Agora Melzer acaba o que poderia ter terminado antes, porém com mais drama.

Esse tipo de decisão, que tenho certeza não é da SporTv e sim dos ingleses, é a ditadura do que aparenta ser sobre o que realmente é. Tenho certeza de que o Dácio Campos adoraria ter comentado o fim do jogo de Melzer e Wawrinka.

É muito mais interessante acompanhar a conclusão de uma partida que começou o dia já na temperatura máxima, do que acompanhar um massacre ou um jogo sem maiores dramas e qualidade excepcionais (ressalto que a partida entre Hus e Stosur até teve sim suas qualidades dramáticas e técnicas, além da surpresa da eliminação de Stosur, que é mais frágil na grama do que no saibro, o que é uma certa incongruência pelo seu estilo e origem – mas é a idéia geral que tento passar).

Mas vá convencer a maioria dos fãs, que preferem ligar a TV e acompanhar os grandes nomes do que as grandes partidas.
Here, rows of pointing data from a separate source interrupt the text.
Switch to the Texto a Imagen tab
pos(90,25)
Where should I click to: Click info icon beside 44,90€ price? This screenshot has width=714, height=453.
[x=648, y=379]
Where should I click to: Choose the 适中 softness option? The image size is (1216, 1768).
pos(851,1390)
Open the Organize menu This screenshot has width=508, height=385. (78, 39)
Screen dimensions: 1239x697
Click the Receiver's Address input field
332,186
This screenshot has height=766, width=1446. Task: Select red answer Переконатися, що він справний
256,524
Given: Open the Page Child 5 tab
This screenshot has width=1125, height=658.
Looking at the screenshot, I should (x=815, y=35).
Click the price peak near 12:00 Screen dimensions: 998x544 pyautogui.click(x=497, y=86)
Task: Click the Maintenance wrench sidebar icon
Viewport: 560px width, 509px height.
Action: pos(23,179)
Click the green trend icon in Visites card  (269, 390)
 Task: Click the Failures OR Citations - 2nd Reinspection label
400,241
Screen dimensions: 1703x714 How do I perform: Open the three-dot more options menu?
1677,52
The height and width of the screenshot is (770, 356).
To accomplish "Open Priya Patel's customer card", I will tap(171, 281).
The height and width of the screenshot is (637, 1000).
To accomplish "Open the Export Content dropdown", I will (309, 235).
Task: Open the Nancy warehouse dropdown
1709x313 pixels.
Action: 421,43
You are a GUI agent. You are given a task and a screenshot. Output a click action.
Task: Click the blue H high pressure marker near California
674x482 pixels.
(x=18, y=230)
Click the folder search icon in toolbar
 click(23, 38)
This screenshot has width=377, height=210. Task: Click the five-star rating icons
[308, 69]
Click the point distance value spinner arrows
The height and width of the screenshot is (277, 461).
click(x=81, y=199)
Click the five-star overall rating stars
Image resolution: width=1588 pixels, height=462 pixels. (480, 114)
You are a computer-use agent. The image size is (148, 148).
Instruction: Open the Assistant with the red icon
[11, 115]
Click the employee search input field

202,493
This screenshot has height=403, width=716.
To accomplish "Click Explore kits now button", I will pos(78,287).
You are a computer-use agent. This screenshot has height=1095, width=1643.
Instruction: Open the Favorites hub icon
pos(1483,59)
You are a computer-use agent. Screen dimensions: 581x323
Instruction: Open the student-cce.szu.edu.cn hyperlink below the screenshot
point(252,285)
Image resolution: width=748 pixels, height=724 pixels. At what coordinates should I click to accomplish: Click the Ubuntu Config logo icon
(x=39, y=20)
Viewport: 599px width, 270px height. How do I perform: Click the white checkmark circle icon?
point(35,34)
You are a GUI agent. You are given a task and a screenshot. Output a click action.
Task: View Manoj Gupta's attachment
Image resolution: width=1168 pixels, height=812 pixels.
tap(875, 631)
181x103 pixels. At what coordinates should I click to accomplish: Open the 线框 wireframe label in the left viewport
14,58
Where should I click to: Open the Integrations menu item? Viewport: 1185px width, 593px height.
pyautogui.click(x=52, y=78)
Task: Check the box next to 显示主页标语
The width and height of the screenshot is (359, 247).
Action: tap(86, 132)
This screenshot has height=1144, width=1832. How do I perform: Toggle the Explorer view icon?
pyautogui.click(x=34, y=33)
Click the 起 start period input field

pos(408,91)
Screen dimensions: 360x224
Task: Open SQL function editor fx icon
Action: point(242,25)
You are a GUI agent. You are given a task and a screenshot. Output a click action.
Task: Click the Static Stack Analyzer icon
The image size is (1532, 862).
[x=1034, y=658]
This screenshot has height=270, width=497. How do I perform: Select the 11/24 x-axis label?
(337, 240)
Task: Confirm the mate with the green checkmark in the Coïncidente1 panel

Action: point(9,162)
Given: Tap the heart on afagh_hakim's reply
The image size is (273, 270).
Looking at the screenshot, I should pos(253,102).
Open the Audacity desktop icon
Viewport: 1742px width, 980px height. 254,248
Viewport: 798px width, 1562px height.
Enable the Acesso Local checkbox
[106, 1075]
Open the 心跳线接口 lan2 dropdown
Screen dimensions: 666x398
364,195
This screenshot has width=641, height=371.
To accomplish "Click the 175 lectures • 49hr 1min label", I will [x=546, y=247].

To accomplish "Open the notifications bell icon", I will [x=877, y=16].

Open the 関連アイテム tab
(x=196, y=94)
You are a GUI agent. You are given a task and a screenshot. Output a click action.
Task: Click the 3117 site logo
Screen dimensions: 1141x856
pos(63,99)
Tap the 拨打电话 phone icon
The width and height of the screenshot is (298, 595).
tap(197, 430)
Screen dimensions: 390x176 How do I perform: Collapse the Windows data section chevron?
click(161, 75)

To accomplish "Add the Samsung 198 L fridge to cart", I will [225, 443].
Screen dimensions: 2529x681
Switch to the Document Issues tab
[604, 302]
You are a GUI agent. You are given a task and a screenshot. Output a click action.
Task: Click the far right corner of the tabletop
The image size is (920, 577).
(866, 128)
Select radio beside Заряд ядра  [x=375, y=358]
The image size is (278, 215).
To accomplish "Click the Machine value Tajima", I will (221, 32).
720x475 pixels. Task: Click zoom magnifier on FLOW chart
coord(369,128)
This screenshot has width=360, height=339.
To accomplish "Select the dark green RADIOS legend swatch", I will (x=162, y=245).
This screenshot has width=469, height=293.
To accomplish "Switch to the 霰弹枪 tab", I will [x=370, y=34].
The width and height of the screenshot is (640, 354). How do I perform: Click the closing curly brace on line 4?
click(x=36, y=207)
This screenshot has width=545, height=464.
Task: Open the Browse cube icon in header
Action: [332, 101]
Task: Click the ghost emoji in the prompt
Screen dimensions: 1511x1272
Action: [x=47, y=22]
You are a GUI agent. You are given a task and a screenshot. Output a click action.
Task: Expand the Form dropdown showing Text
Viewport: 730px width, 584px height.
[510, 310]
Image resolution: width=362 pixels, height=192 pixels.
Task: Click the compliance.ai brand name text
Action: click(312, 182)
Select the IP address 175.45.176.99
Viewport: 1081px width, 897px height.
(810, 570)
É só ler os “comentários” aqui no Blog – só falam de Federer, Nadal e, um pouco, de Djokovic, e menos ainda de Tênis.

Por isso que prefiro, na maior parte das vezes, as quadras secundárias na 1a semana dos GS, do que as quadras principais, onde os favoritos fazem, na maior parte das vezes, jogos burocráticos. O Tênis é um esporte onde o drama, as dificuldades, as decisões e indecisões, a disputa emocional, entre outras coisas, podem, na maior parte das vezes, falar mais alto do que o nome de quem está em quadra. Mas a disputa com o sofá é acirrada e, talvez, na maior parte das vezes, estéril .

E volta a chover em Wimbledon.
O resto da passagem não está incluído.